═════ Records provided ═════
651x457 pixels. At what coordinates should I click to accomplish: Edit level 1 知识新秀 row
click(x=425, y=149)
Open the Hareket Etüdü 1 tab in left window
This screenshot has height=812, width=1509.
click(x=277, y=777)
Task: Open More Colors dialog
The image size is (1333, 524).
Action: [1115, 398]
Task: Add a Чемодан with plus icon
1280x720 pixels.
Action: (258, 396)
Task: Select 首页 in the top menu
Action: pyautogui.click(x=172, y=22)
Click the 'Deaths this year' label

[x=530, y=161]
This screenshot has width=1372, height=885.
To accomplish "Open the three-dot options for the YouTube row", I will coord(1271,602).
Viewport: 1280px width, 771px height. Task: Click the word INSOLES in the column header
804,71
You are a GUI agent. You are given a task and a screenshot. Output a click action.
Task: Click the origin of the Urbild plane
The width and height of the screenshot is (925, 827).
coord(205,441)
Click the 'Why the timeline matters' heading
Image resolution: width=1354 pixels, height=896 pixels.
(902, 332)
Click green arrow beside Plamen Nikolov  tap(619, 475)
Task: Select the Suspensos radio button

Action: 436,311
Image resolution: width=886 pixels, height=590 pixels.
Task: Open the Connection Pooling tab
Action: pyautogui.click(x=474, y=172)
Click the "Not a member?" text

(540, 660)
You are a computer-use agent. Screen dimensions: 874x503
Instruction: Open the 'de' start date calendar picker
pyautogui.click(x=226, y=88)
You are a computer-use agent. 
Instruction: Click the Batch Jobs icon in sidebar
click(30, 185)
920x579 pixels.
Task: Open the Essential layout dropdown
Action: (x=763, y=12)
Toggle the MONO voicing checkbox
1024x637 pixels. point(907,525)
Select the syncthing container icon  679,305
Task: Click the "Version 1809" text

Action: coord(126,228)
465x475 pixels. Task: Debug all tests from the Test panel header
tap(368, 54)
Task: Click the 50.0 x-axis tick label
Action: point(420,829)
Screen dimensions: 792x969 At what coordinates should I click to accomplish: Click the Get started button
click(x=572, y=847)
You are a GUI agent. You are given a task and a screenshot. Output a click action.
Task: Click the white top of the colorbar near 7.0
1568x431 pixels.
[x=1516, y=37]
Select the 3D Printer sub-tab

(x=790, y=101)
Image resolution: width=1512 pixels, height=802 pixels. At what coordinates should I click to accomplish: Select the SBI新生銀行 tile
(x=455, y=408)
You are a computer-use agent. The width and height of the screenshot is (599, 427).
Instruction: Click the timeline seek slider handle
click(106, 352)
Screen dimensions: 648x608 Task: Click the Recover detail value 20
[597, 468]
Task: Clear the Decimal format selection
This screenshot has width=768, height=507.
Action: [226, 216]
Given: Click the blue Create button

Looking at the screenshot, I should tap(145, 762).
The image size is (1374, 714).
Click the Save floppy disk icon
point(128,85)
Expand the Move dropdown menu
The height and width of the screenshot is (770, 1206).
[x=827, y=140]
═════
§ **To do**: Keeping every character as it is, restate the lines above that run from the line with "Select the 3D Printer sub-tab" through the line with "The image size is (1374, 714).", both included, and nothing else.

§ **Exercise result**:
Select the 3D Printer sub-tab

(x=790, y=101)
Image resolution: width=1512 pixels, height=802 pixels. At what coordinates should I click to accomplish: Select the SBI新生銀行 tile
(x=455, y=408)
You are a computer-use agent. The width and height of the screenshot is (599, 427).
Instruction: Click the timeline seek slider handle
click(106, 352)
Screen dimensions: 648x608 Task: Click the Recover detail value 20
[597, 468]
Task: Clear the Decimal format selection
This screenshot has width=768, height=507.
Action: [226, 216]
Given: Click the blue Create button

Looking at the screenshot, I should tap(145, 762).
The image size is (1374, 714).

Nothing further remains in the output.